Dynamics of total surface bacteria and bacterial species counts during desiccation in the Malaysian sea lettuce, Ulva reticulata (Ulvales, Chlorophyta)

SUMMARY The present study illustrates the dynamics of surface bacteria during post‐harvest desiccation of Ulva reticulata Forsskal. Algal fronds were subjected to desiccation for 31 days. The total surface bacteria and bacterial species counts were monitored for moisture content and water activity index (a w ). There was an 86% decrease in total algal moisture content. However, a w showed a more gradual decrease. The total bacterial count increased in the first week, reaching a maximum on day 7. After this, there was a drastic drop in the total bacterial count until day 14, and then a more gradual decline towards the end of the process. Six species of bacteria were isolated throughout this process: Azomonas sp., Aeromonas hydrophila, Vibrio alginolyti‐cus, Escherichia coli, Proteus vulgaris and Vibrio para‐haemolyticus. The dynamics of each of these bacterial species exhibited trends similar to the total bacterial count. Based on these findings, the drastic decrease in the total bacterial count after seventh day of desiccation could not be attributed to the a w or salinity. Therefore, the possible exposure of these bacteria to the algal internal fluid upon the rupture of the thallus cells was seen as the most likely reason for the drop in the bacterial population. Scanning electron microscope micrographs taken after the tenth day of desiccation showed the presence of cracks and areas where the bacteria were exposed to the algal internal fluid. In vitro antibacterial tests of three different solvent extracts of Ulva reticulata were also carried out against these surface bacteria to verify the antibacterial potential of its internal fluid.
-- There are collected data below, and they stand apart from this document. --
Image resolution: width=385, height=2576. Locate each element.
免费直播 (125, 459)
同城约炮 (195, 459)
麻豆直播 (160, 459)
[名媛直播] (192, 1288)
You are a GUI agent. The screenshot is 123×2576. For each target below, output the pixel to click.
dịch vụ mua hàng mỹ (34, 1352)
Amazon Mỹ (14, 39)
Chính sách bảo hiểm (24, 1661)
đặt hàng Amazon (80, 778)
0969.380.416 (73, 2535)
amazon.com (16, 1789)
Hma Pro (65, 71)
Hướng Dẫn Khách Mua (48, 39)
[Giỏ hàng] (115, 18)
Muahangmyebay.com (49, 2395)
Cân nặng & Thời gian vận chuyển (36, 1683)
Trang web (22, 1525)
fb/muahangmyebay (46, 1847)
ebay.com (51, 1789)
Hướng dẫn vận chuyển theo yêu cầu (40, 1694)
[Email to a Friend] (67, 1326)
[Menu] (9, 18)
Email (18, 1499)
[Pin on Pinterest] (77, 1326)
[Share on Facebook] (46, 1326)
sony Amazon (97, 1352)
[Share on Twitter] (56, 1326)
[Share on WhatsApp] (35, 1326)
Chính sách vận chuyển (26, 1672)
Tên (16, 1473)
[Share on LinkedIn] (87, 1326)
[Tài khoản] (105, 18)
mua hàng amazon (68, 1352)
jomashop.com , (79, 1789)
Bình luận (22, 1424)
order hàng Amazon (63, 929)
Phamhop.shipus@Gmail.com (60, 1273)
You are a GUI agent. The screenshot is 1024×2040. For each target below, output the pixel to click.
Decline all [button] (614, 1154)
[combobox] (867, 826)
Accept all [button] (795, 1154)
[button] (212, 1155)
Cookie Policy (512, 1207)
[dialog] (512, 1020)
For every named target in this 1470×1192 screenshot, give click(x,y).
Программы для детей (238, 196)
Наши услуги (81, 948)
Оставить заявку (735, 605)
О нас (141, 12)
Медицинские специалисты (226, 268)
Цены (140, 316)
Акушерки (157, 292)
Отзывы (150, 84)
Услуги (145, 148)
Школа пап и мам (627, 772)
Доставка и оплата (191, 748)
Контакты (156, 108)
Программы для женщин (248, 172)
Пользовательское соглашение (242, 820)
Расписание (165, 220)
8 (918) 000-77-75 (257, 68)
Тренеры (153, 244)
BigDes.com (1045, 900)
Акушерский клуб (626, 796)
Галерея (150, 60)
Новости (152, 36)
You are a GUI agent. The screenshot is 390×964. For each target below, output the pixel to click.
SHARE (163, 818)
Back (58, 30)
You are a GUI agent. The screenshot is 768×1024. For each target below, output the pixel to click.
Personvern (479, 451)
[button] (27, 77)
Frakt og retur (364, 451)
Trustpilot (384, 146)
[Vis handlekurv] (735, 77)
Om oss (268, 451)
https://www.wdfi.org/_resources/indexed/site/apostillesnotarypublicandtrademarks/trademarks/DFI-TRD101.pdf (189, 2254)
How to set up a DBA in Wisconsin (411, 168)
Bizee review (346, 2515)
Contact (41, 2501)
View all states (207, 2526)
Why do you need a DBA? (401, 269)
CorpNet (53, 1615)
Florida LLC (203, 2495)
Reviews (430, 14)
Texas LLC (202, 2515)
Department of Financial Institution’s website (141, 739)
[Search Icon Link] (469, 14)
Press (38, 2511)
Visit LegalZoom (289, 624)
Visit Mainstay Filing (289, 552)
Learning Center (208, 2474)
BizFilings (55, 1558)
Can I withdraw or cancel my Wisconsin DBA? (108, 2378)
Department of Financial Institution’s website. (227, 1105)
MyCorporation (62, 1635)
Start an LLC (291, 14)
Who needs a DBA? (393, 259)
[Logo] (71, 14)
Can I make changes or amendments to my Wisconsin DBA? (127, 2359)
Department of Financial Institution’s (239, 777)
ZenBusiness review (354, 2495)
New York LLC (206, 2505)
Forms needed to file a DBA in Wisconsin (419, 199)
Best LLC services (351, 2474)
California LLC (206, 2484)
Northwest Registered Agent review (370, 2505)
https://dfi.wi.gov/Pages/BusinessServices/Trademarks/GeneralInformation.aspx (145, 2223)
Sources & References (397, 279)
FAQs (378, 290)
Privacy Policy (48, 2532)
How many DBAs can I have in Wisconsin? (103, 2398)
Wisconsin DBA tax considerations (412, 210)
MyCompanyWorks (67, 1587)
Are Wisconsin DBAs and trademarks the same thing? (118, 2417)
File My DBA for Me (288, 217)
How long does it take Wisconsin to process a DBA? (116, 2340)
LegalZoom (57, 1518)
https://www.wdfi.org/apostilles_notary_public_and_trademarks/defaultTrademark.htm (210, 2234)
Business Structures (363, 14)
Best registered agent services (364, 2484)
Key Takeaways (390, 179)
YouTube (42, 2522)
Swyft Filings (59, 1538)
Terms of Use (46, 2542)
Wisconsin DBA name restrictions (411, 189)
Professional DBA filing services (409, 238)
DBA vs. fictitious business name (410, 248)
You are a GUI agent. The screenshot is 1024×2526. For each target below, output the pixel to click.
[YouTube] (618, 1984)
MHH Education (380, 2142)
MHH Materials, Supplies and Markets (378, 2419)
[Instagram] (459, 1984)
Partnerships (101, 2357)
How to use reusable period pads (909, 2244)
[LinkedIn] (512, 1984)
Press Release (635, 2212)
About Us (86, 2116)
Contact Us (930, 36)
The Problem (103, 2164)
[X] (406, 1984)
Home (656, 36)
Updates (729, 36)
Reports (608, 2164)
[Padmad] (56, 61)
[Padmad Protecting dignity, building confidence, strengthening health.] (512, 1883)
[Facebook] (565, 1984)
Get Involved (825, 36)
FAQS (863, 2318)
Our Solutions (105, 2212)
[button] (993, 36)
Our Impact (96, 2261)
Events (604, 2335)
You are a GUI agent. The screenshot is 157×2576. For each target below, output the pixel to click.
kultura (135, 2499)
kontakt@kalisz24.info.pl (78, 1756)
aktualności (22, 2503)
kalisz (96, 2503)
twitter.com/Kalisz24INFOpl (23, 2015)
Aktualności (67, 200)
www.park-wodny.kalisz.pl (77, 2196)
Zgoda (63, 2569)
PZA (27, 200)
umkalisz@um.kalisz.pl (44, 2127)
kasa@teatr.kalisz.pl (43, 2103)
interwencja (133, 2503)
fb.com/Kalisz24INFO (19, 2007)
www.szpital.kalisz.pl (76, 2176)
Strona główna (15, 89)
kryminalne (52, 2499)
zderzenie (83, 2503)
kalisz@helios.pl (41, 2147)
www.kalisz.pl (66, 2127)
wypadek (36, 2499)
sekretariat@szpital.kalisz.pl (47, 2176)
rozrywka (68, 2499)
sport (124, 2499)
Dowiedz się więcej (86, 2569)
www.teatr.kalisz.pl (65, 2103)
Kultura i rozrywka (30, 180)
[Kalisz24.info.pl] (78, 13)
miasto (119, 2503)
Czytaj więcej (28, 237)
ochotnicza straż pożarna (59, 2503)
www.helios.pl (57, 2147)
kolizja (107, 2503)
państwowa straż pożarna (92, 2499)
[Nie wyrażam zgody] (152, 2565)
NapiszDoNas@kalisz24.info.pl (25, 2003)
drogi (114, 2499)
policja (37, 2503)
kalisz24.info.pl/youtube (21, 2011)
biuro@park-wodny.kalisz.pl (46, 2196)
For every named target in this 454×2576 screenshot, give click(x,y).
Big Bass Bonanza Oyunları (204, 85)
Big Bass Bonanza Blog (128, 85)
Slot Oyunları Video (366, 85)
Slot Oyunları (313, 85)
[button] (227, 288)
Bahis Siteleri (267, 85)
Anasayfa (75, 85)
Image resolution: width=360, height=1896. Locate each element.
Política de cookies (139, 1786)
It was apparent that all these surface bacteria were inhibited by at least one of the three extracts, and there were indications of the possible presence of multicompound antibacterial potential, since extracts of different polarity showed bacteria‐specific activity. Hence, it is possible that Ulva reticulata has the potential to protect itself against the opportunistic bacteria present on its surface and in its environment.